We extend the results of R.C. Gunning's paper "Some curves in abelian varieties", Inv. Math. 66 (1982), 377-389, including also degenerate cases of the original hypotheses. Gunning's characterization of Jacobi varieties in terms of trisecants of the Kummer variety leads to similar characterizations in terms of flexes of the Kummer variety.

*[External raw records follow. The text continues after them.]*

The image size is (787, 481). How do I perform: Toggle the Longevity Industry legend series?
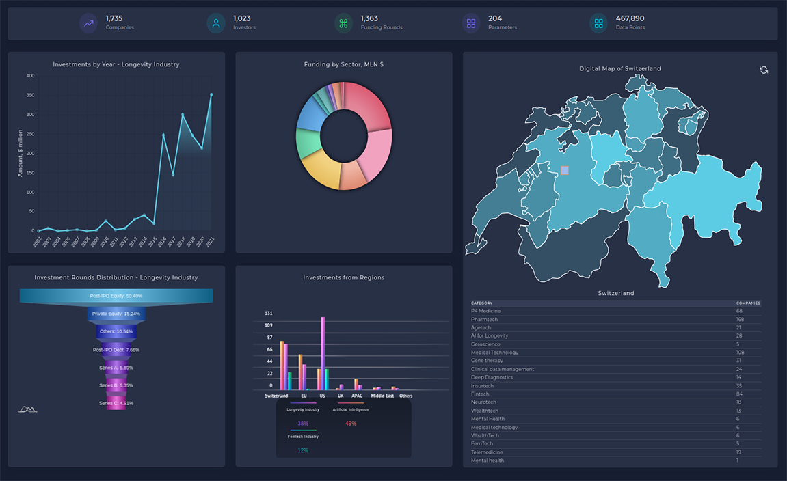pos(303,409)
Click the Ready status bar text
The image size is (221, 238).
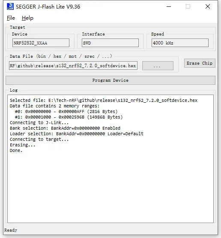click(11, 230)
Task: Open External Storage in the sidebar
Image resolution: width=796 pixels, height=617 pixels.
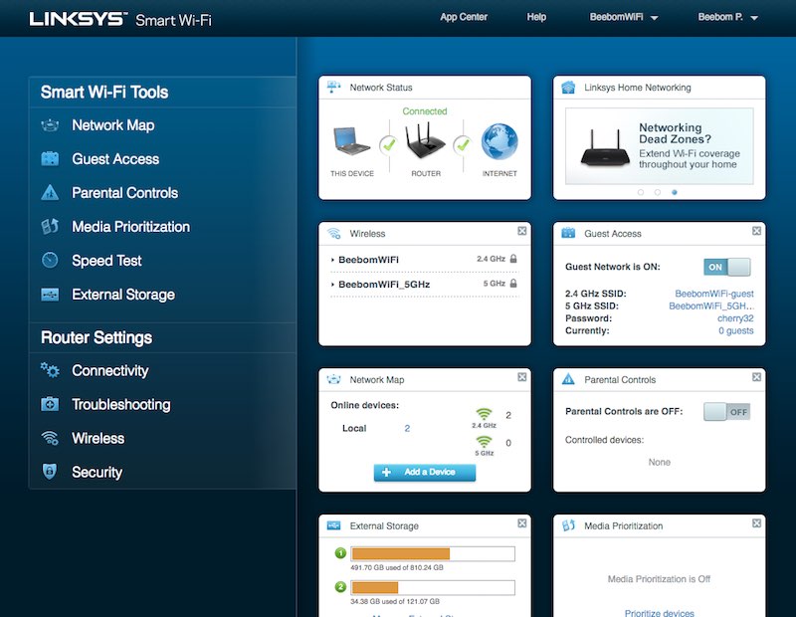Action: (x=117, y=294)
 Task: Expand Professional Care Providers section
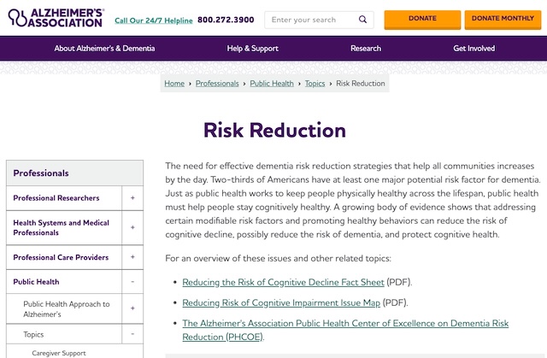click(x=132, y=257)
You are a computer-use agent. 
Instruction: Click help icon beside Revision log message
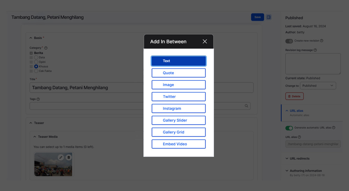click(315, 50)
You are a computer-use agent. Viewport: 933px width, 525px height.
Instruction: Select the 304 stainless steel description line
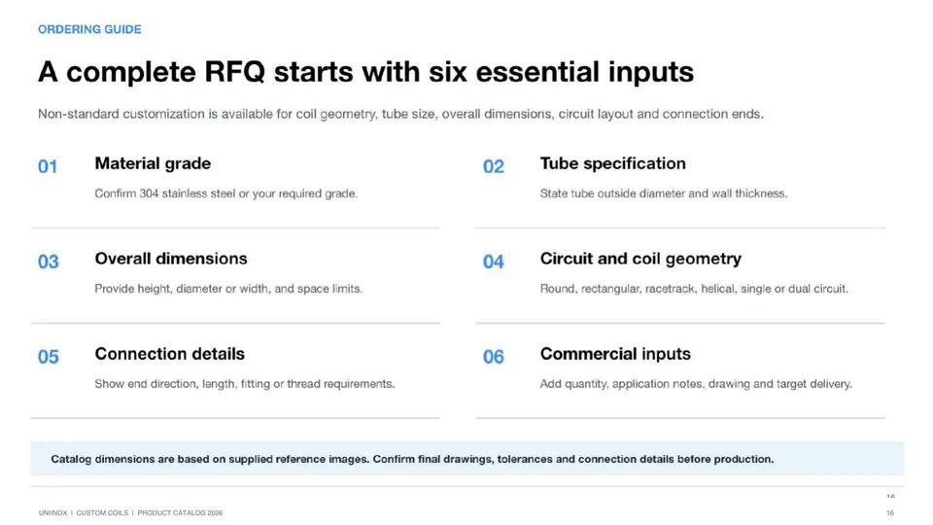[226, 193]
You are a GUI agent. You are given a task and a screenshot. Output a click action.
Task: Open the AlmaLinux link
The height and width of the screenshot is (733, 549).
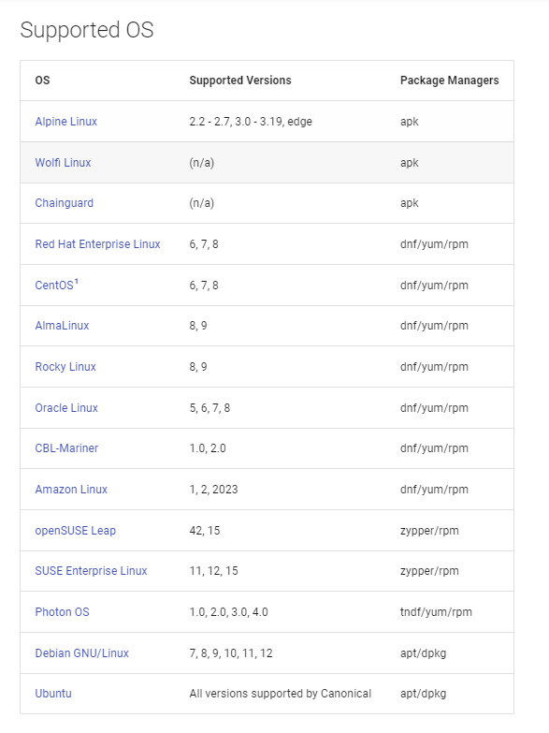click(x=62, y=326)
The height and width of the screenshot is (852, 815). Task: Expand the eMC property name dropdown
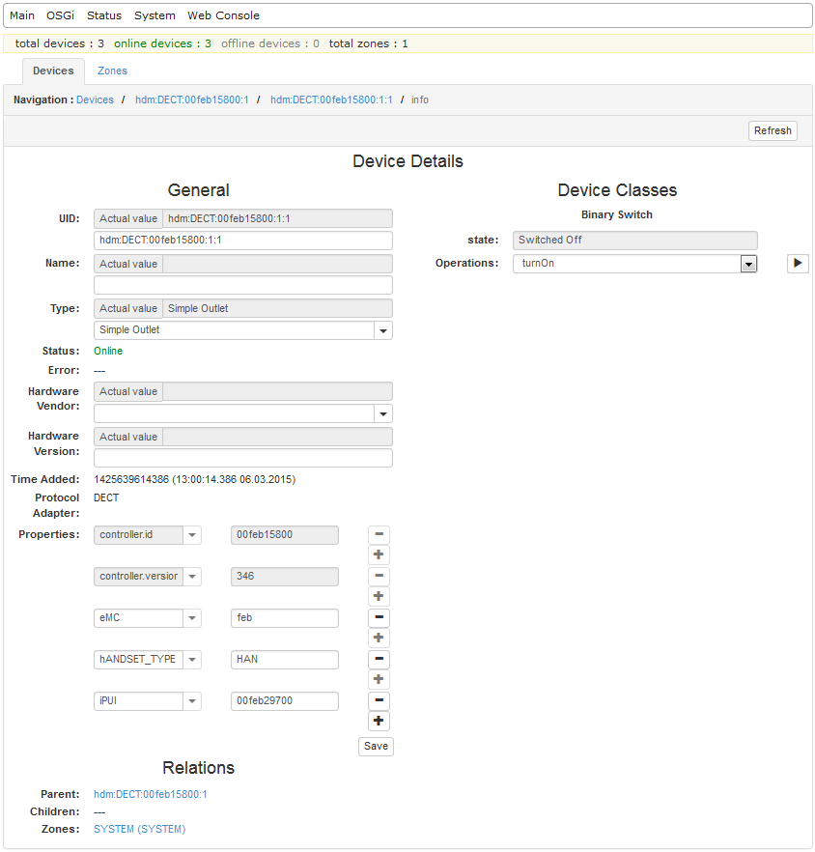click(x=192, y=618)
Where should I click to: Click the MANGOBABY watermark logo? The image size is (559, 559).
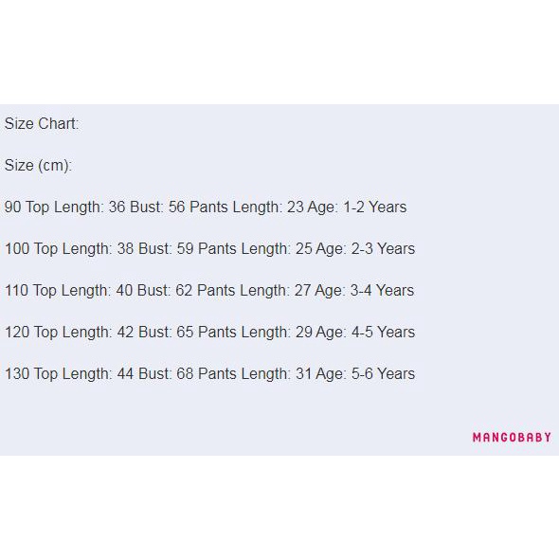[x=512, y=437]
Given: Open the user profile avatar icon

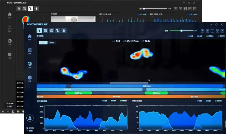Looking at the screenshot, I should pyautogui.click(x=30, y=118).
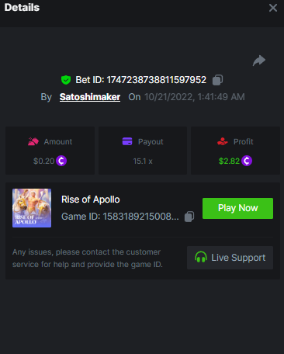Click the share arrow icon
284x354 pixels.
point(259,61)
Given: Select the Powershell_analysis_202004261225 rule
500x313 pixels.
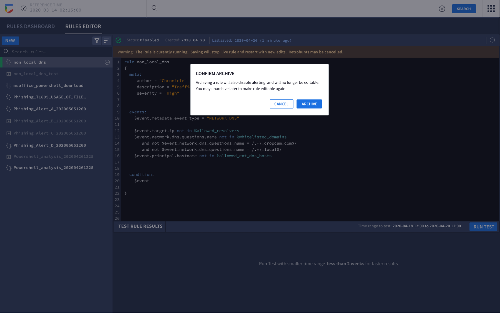Looking at the screenshot, I should pyautogui.click(x=53, y=167).
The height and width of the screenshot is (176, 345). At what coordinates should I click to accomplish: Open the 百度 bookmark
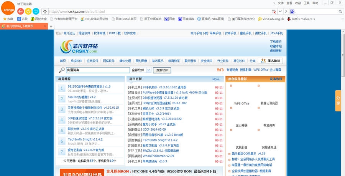(169, 18)
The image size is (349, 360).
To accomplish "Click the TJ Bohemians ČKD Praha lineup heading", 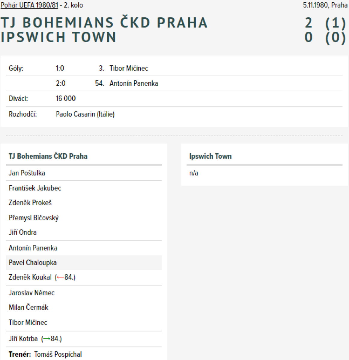I will pyautogui.click(x=48, y=156).
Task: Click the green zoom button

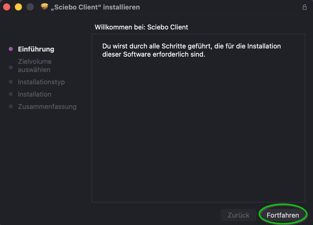Action: point(30,7)
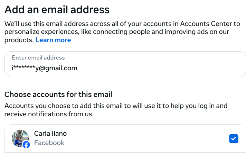Click the "Enter email address" field label

(38, 58)
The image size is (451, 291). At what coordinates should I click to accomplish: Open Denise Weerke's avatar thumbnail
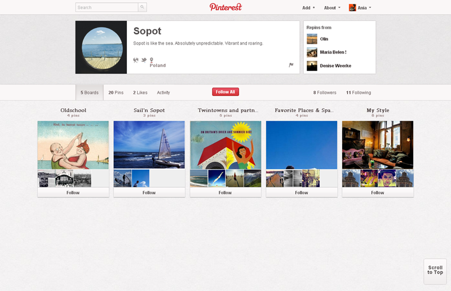pyautogui.click(x=312, y=66)
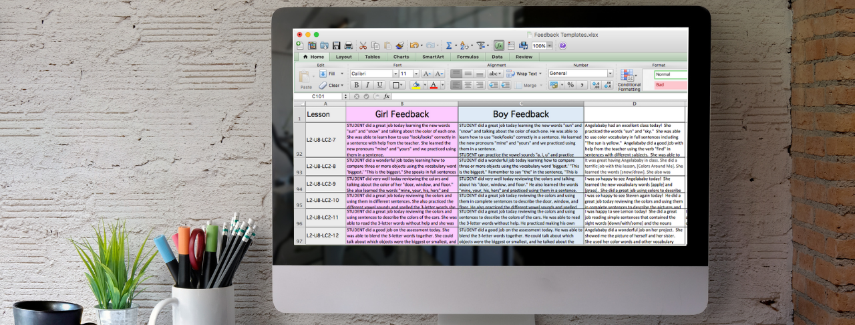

In his paper [3], R.C. Gunning has given a new characterization of Jacobi varieties among all principally polarized abelian varieties, by using trisecants of the associated Kummer variety. The present paper is motivated by the link between Gunning's results and the -as yet unanswered -question about the Novikov Hypothesis. Our main statement is Theorem (3.1), which is just a more general version of the key result of [3], allowing also limit cases of the original assumptions. Section 3 is devoted to the proof of this statement. In particular, one obtains similar characterizations of jacobians by means of flexes instead of trisecants (cf Section 1).
After putting Novikov's Hypothesis in geometrical terms (cf (2.18)), its relationship with this version of Gunning's result becomes more apparent. The comparison suggests some intermediate questions which might be useful. We discuss this more closely in Section 2.
In Sections 1 and 2 we assume the groundfield k to be the field C of complex numbers; in the rest of the paper k is an algebraically closed field of arbitrary characteristic different from 2.